Lawyer, Eduardo Ranz, has made a legal complaint against 38 Spanish mayors, among them the mayor of Madrid, Ana Botella, for keeping Francoist symbols in their municipal buildings, thus not complying with Spain’s Historial Memory Law (Ley de la Memoria Histórica).
The display of Francoist symbols in public places was made illegal under the 2007 law, except in cases of artistic or architectural significance, or if the symbol is part of a religious space, and could see the mayors suspended for up to two years if a judge decides that a crime has been committed.
The Historical Memory Law was passed in 2007 under Spain’s then Socialist government of José Luis Rodríguez Zapatero.
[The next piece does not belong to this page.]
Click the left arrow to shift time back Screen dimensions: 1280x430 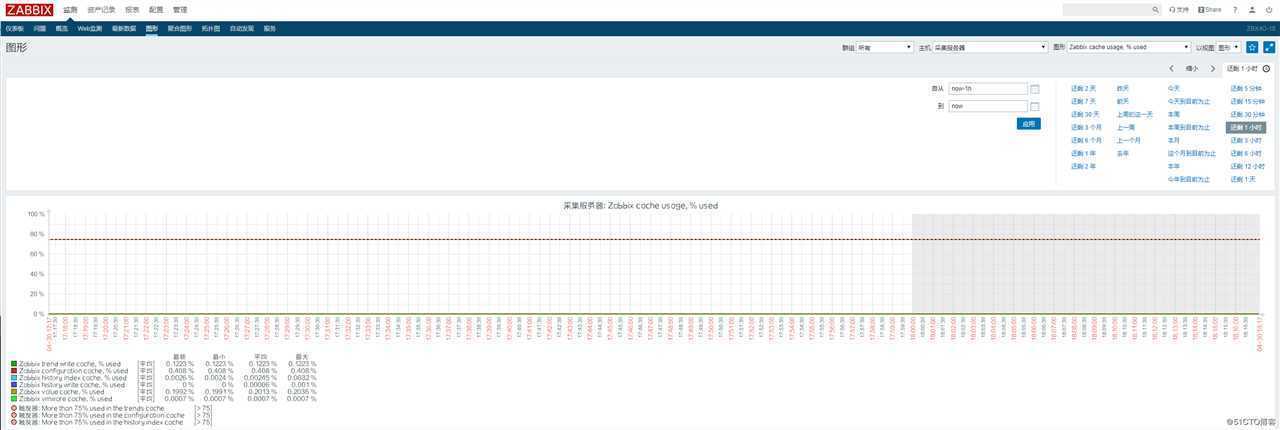coord(1171,69)
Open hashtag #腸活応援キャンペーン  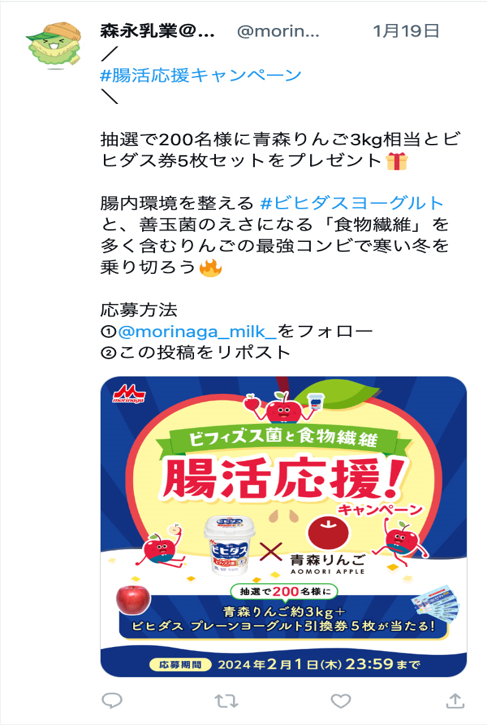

The law recognizes the victims on both sides of the Spanish Civil War, gives rights to victims and their descendants and formally condemns the Franco regime.
Ranz, the lawyer making the complaint, said that the mayors should "respect and support" Civil War victims and that the symbols should be removed "so victims can stop feeling humiliated every time they pass through these cities".
The mayors are from all political stripes and hail from cities such as Seville, Zaragoza, Bilbao, Alicante, Oviedo, Lugo and Cordoba.
In Madrid, Franco-era symbols include the Victory Arch (Arco de Victoria), two stone shields in the Palace of the Holy Cross, now home to Spain’s Ministry of Foreign Affairs, a fresco in the Defence Ministry and a plaque in the Royal Palace of El Pardo.